What is required
Please set down exactly the lines of the listing below from the line containing "Given: Choose the 05 number badge" through the line containing "Viewport: 630px width, 330px height.", both lines included, leaving out all other lines.

Provided data

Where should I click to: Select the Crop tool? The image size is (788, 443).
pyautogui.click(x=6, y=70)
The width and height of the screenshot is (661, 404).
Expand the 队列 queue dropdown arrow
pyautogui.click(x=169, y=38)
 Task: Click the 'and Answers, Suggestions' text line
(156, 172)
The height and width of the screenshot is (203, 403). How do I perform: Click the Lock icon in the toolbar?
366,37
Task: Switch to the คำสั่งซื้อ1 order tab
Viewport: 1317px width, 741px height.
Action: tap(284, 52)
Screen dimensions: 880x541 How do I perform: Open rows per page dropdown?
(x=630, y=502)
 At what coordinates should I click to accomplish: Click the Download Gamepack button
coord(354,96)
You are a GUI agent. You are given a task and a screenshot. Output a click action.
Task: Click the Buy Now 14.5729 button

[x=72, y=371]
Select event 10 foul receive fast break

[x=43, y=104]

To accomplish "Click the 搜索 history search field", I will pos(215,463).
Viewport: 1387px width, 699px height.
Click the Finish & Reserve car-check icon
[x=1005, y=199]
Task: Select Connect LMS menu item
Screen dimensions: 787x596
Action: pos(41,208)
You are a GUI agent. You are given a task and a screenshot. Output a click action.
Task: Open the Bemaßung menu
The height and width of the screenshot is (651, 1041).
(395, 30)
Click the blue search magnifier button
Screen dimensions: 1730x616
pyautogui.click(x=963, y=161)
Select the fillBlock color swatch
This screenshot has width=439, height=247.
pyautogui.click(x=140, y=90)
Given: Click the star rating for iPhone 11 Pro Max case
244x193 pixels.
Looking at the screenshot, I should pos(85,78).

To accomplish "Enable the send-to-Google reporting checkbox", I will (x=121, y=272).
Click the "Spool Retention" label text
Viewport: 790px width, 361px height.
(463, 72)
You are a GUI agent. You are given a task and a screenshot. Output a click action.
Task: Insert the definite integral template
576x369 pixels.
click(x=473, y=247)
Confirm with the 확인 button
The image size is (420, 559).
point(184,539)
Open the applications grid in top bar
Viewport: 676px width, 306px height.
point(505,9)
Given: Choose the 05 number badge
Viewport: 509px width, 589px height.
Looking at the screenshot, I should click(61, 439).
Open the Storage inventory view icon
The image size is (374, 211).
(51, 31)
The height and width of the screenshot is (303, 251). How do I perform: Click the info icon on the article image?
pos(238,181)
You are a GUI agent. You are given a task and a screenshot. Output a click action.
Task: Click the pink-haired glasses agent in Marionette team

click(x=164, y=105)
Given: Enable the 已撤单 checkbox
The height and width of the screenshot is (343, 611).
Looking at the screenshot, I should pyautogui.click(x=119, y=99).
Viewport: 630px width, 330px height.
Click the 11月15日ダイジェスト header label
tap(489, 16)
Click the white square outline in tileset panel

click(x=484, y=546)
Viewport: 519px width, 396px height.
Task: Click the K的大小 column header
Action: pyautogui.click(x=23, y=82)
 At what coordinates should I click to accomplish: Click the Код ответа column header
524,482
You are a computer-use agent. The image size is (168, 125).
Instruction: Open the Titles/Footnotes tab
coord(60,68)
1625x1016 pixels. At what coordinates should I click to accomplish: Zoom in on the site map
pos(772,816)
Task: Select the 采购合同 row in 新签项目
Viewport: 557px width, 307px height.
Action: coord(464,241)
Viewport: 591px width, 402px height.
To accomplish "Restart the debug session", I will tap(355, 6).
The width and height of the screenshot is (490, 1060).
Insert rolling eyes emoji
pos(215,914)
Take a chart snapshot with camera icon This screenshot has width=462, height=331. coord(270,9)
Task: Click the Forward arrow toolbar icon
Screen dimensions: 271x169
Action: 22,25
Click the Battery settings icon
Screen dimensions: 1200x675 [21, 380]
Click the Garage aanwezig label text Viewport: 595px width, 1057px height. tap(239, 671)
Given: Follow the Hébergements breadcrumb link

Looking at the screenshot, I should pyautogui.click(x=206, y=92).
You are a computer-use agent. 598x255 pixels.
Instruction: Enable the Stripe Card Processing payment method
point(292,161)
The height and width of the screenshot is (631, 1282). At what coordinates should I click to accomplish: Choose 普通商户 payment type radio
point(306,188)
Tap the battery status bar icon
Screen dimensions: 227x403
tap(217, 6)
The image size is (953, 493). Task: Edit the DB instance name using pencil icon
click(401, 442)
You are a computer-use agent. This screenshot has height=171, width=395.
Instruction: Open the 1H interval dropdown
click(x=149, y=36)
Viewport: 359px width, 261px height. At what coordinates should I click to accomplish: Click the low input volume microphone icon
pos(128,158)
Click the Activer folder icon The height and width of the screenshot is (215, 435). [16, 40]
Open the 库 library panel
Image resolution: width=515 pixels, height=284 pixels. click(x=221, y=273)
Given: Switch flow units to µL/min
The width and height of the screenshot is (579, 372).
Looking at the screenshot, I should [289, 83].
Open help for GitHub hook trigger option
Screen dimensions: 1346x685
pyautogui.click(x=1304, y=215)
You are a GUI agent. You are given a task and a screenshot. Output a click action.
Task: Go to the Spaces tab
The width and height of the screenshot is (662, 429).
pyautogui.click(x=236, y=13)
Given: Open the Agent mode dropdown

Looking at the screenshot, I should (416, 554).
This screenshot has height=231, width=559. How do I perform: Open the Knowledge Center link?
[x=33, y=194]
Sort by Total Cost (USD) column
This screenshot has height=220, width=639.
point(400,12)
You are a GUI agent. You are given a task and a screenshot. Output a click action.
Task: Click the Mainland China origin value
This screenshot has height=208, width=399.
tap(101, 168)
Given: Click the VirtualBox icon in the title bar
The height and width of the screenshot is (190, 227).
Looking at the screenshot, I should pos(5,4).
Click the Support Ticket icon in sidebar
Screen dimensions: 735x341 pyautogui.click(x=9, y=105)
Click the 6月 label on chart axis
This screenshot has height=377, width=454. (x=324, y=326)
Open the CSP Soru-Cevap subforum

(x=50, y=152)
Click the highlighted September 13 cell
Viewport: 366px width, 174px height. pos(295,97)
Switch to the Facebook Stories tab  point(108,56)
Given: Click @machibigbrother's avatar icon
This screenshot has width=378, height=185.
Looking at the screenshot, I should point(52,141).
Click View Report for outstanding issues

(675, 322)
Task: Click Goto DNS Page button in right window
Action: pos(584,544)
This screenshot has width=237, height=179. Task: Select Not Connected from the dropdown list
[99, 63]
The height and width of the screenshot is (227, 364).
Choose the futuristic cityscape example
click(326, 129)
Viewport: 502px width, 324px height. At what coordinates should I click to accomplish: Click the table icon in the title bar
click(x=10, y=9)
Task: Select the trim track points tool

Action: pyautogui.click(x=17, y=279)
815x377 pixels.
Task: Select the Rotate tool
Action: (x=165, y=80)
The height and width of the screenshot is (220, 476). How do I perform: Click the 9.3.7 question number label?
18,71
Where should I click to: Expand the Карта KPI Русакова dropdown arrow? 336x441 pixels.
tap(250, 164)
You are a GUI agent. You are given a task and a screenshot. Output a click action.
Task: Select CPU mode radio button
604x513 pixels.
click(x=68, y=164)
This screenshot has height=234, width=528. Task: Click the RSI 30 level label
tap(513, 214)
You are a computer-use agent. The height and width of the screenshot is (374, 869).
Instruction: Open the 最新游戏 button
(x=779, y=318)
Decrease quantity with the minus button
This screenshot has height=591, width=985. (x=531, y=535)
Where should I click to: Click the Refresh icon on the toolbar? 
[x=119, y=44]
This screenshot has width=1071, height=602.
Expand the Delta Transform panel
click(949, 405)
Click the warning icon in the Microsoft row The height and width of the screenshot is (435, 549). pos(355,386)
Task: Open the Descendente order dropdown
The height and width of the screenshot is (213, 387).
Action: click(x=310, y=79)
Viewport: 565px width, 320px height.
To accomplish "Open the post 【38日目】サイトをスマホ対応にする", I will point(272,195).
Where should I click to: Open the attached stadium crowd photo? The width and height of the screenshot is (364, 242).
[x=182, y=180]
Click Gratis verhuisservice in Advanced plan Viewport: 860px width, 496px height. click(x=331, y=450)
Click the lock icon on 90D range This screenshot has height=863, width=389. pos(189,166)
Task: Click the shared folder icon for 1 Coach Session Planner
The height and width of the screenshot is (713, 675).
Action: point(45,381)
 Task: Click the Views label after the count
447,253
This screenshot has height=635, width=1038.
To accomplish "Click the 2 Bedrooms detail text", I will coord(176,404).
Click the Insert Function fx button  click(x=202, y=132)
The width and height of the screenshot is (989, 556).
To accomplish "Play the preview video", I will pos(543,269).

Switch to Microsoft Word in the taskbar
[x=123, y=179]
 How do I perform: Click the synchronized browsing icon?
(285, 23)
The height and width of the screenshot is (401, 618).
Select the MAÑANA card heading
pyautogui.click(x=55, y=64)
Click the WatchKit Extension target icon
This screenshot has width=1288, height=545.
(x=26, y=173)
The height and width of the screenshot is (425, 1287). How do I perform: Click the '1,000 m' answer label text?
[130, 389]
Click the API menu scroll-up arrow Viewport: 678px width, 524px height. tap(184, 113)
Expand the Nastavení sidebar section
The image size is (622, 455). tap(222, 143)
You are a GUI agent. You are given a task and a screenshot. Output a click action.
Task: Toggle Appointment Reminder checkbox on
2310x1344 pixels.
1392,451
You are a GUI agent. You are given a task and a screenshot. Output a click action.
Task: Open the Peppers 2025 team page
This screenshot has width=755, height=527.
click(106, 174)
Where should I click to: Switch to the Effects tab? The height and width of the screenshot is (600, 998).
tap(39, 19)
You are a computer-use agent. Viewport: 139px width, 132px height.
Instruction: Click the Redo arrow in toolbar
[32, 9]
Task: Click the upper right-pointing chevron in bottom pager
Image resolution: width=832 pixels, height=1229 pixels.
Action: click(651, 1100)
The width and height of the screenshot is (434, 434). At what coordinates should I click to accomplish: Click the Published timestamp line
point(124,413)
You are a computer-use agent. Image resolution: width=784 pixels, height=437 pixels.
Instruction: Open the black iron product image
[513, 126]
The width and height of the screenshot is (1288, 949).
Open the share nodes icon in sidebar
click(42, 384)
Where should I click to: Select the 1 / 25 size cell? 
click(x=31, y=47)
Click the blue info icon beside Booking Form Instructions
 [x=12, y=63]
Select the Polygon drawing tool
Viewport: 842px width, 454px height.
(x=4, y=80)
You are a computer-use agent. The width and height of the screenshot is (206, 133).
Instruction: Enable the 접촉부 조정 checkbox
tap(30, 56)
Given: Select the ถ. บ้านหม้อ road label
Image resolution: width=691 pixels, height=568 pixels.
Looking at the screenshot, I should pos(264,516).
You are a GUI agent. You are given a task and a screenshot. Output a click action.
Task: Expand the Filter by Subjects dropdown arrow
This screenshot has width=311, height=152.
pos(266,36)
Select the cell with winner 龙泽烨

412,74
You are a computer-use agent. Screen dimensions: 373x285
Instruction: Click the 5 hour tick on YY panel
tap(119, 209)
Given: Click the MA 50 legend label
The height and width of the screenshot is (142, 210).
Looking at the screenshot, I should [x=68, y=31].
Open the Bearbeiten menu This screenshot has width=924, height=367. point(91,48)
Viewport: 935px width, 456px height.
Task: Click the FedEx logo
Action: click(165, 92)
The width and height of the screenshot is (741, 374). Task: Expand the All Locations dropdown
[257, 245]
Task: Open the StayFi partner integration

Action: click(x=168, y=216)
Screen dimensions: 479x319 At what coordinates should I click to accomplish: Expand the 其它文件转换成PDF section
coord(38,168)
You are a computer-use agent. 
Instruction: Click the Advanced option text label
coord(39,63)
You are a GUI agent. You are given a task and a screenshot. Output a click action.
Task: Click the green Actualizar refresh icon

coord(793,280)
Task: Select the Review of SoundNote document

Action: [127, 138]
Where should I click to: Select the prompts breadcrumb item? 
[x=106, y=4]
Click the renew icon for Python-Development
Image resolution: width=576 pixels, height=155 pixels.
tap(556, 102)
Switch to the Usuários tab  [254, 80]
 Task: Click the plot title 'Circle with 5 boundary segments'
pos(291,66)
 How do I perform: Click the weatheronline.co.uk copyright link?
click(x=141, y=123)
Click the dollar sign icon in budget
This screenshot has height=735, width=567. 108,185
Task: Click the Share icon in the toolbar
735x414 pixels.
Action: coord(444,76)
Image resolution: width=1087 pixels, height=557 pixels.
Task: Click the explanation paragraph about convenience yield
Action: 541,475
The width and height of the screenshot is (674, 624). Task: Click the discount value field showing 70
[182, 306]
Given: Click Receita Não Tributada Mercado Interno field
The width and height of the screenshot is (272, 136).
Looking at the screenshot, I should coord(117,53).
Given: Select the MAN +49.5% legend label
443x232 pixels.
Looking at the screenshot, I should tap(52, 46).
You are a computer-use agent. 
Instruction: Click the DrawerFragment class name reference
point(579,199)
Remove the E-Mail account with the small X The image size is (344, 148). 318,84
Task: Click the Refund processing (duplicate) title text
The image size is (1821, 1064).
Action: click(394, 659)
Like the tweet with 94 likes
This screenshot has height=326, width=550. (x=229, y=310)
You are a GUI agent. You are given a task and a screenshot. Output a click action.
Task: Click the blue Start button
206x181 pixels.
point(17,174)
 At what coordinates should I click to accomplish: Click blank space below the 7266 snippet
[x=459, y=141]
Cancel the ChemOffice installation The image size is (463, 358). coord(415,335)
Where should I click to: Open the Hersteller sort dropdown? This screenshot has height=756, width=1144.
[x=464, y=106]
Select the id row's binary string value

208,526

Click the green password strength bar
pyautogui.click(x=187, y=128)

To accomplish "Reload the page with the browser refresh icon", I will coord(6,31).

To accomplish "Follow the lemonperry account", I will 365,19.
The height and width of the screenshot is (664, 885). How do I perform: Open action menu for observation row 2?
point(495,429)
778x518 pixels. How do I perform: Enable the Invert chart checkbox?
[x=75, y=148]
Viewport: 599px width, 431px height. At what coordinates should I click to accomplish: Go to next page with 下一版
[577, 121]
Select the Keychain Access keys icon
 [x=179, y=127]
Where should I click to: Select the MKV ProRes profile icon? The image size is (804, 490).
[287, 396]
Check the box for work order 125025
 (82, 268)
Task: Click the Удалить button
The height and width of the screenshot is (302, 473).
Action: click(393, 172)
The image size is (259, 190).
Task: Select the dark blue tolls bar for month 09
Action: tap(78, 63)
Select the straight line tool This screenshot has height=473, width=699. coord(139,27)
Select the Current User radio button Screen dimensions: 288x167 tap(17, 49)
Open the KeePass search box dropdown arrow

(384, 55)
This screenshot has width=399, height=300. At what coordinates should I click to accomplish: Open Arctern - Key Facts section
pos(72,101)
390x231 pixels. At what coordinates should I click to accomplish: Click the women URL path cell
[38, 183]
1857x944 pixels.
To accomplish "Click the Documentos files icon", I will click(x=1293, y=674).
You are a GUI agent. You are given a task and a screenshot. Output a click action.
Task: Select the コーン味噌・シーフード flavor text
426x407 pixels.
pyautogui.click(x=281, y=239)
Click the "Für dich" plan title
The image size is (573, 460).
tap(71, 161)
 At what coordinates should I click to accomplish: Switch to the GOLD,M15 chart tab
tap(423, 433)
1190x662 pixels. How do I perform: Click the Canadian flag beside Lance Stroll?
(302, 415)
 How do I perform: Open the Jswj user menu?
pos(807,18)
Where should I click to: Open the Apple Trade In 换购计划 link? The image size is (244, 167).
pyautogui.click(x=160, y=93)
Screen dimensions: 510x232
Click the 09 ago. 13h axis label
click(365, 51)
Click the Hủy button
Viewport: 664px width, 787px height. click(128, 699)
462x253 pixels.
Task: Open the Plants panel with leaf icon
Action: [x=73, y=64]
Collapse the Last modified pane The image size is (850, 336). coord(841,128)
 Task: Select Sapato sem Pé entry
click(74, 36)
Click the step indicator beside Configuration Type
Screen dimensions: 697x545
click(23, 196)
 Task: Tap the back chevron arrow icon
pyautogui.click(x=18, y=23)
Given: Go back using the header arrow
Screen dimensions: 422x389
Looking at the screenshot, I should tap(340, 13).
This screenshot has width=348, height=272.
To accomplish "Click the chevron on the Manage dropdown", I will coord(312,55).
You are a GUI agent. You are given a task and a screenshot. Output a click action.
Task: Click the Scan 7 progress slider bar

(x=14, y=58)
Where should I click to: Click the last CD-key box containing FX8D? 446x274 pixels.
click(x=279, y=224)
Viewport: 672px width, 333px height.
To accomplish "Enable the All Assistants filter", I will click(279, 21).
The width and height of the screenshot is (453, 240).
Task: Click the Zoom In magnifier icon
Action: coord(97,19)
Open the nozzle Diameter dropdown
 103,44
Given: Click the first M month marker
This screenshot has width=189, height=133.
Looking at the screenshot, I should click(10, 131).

Task response
Given: Choose the 05 number badge
Viewport: 509px width, 589px height.
Looking at the screenshot, I should click(61, 439).
Open the Storage inventory view icon
The image size is (374, 211).
(51, 31)
The height and width of the screenshot is (303, 251). How do I perform: Click the info icon on the article image?
pos(238,181)
You are a GUI agent. You are given a task and a screenshot. Output a click action.
Task: Click the pink-haired glasses agent in Marionette team

click(x=164, y=105)
Given: Enable the 已撤单 checkbox
The height and width of the screenshot is (343, 611).
Looking at the screenshot, I should pyautogui.click(x=119, y=99).
Viewport: 630px width, 330px height.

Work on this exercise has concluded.